Department of Commerce spokesperson Charlie Andrews said NIST has achieved “remarkable results within its budget.” “To build on that progress it is paramount that, as President Biden has requested, Congress appropriates the funds necessary to keep pace with this rapidly evolving technology that presents both substantial opportunities and serious risks if used irresponsibly,” he said.

Governments and regions are taking a piecemeal approach, with the E.U. and China moving the fastest toward heavier handed regulation. Seeking to cultivate the sector even as they warn of AI’s grave risks, the British have staked out the lightest touch on rules, calling their strategy a “pro innovation” approach. The United States - home to the largest and most sophisticated AI developers - is somewhere in the middle, placing new safety obligations on developers of the most sophisticated AI systems but not so much as to stymie development and growth.

At the same time, American lawmakers are considering pouring billions of dollars into AI development amid concerns of competition with China. Senate Majority Leader Charles E. Schumer (D-N.Y.), who is leading efforts in Congress to develop AI legislation, said legislators are discussing the need for a minimum of $32 billion in funding.

For now, the United States is siding with cautious action. Tech companies, said Paul Scharre, executive vice president of the Center for New American Security, are not necessarily loved in Washington by Republicans or Democrats. And President Biden’s recent executive order marked a notable shift from more laissez faire policies on tech companies in the past.

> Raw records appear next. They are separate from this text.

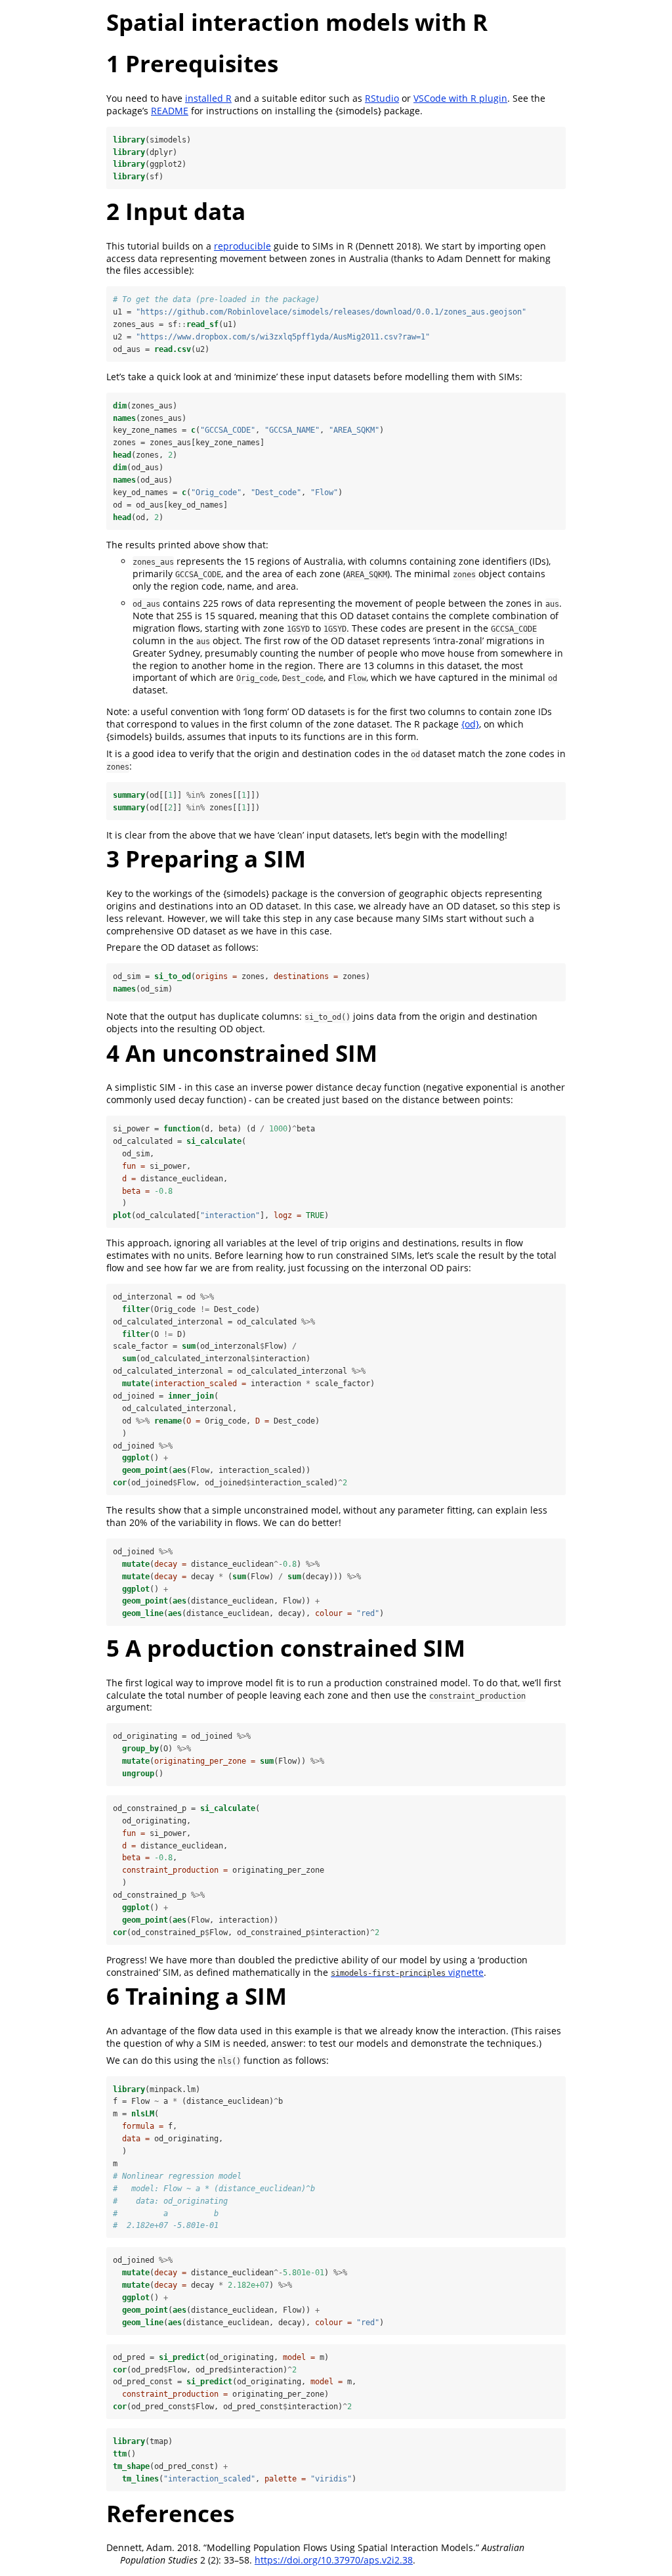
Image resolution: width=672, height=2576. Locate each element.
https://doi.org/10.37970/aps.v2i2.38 (334, 2560)
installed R (208, 98)
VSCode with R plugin (460, 98)
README (169, 110)
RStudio (382, 98)
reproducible (242, 246)
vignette (407, 1972)
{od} (470, 724)
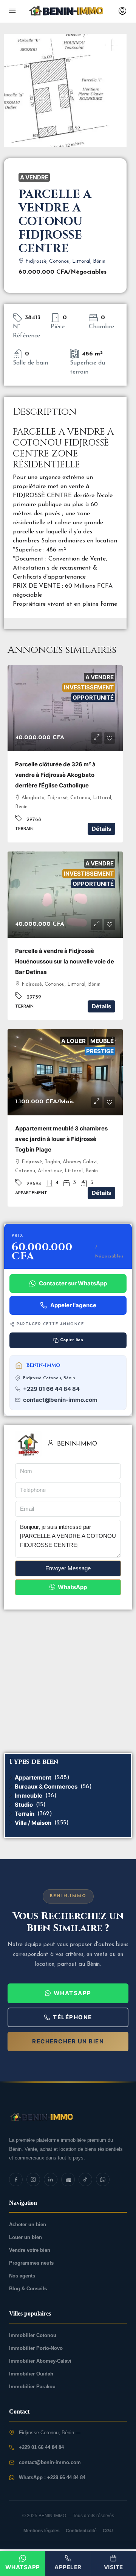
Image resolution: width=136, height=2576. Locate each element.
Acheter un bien (27, 2224)
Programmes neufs (31, 2263)
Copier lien (71, 1340)
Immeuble (28, 1795)
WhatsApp (72, 1587)
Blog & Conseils (28, 2288)
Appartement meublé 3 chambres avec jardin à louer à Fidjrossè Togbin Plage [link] (61, 1139)
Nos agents (22, 2276)
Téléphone (72, 2017)
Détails (101, 828)
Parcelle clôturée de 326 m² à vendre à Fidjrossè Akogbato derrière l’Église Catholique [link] (55, 775)
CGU (108, 2530)
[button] (96, 738)
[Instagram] (33, 2179)
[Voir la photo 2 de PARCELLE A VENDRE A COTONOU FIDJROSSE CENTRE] (66, 10)
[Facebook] (16, 2179)
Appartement (33, 1777)
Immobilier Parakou (32, 2386)
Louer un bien (25, 2237)
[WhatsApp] (103, 2179)
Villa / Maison (33, 1822)
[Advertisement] (68, 1681)
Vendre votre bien (29, 2250)
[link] (65, 708)
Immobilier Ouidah (31, 2374)
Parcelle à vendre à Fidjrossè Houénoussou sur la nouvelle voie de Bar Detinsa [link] (64, 961)
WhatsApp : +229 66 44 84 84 (52, 2477)
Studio (24, 1804)
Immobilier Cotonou (32, 2335)
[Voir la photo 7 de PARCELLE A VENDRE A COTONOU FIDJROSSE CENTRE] (68, 2116)
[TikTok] (85, 2179)
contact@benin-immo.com (60, 1399)
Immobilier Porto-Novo (36, 2348)
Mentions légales (41, 2530)
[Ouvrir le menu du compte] (121, 11)
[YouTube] (68, 2179)
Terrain (24, 1813)
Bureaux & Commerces (46, 1786)
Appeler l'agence (73, 1305)
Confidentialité (81, 2530)
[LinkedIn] (50, 2179)
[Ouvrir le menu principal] (12, 11)
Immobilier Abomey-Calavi (40, 2361)
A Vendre (34, 177)
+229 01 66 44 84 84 (51, 1388)
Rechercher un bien (68, 2041)
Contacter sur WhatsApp (73, 1283)
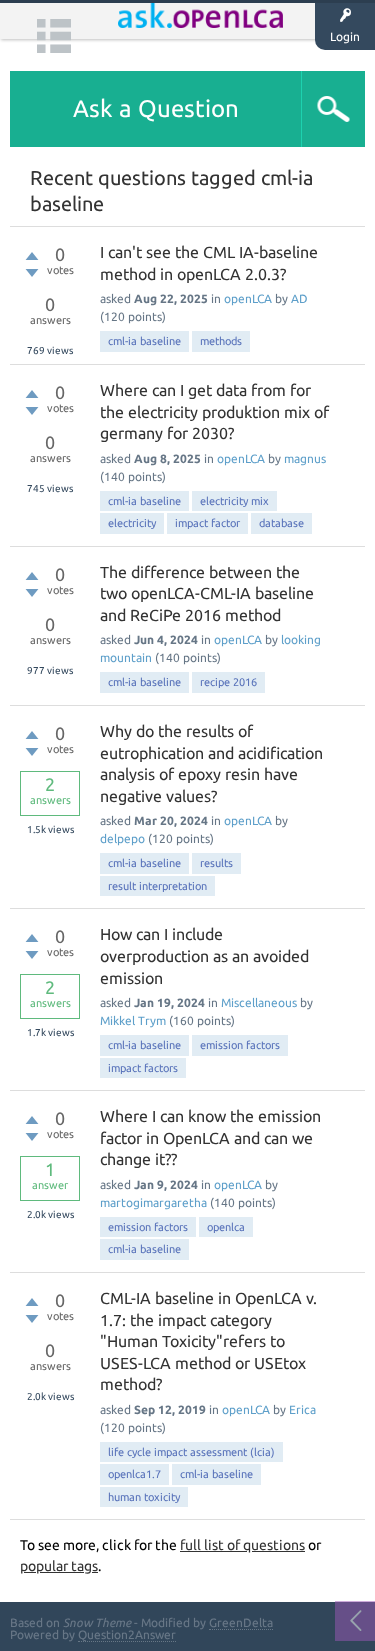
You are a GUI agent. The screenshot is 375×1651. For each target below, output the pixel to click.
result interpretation (157, 886)
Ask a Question (156, 108)
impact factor (207, 523)
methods (221, 341)
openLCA (248, 298)
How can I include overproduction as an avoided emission (204, 955)
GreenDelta (241, 1622)
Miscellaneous (259, 1002)
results (216, 863)
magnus (305, 458)
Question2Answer (127, 1634)
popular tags (59, 1566)
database (281, 523)
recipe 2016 (228, 682)
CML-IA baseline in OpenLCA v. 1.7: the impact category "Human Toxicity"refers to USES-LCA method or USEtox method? (208, 1341)
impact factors (143, 1068)
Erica (302, 1409)
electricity (132, 523)
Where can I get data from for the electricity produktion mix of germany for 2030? (214, 411)
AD (299, 298)
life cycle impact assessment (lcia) (191, 1452)
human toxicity (144, 1497)
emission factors (240, 1045)
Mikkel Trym (133, 1020)
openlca (226, 1227)
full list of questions (242, 1545)
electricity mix (234, 501)
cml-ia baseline (144, 341)
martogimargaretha (153, 1202)
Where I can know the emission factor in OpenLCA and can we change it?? (210, 1137)
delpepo (122, 838)
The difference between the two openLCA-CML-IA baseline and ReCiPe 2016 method (207, 593)
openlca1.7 (134, 1474)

“I’ve heard some people make the arguments the government just needs to sit back and just trust these companies and that the government doesn’t have the technical experience to regulate this technology,” Scharre said. “I think that’s a receipt for disaster. These companies aren’t accountable to the general public. Governments are.”

China’s inclusion in the Bletchley declaration disappointed some of the summit’s attendees, including Michael Kratsios, the former Trump-appointed chief technology officer of the United States. Kratsios said in 2019, he attended a G-20 summit meeting in 2019 where officials from China agreed to AI principles, including a commitment that “AI actors should respect human rights and democratic values throughout the AI system life cycle.” Yet in recent months, China has rolled out new rules in recent months to keep AI bound by “core socialist values” and in compliance with the country’s vast internet censorship regime.

“Just like with almost anything else when it comes to international agreements, they proceeded to flagrantly violate [the principles],” said Kratsios, who is now the managing director of ScaleAI.

Meanwhile, civil society advocates who were sidelined from the main event at Bletchley Park say governments are moving too slow - perhaps dangerously so. Beeban Kidron, a British baroness who has advocated for children’s safety online, warned that regulators risk making the same mistakes that they have when responding to tech companies in recent decades, which “has privatized the wealth of technology and outsourced the cost to society.”

“It is tech exceptionalism that poses an existential threat to humanity not the technology itself,” Kidron said in a speech Thursday at a competing event in London.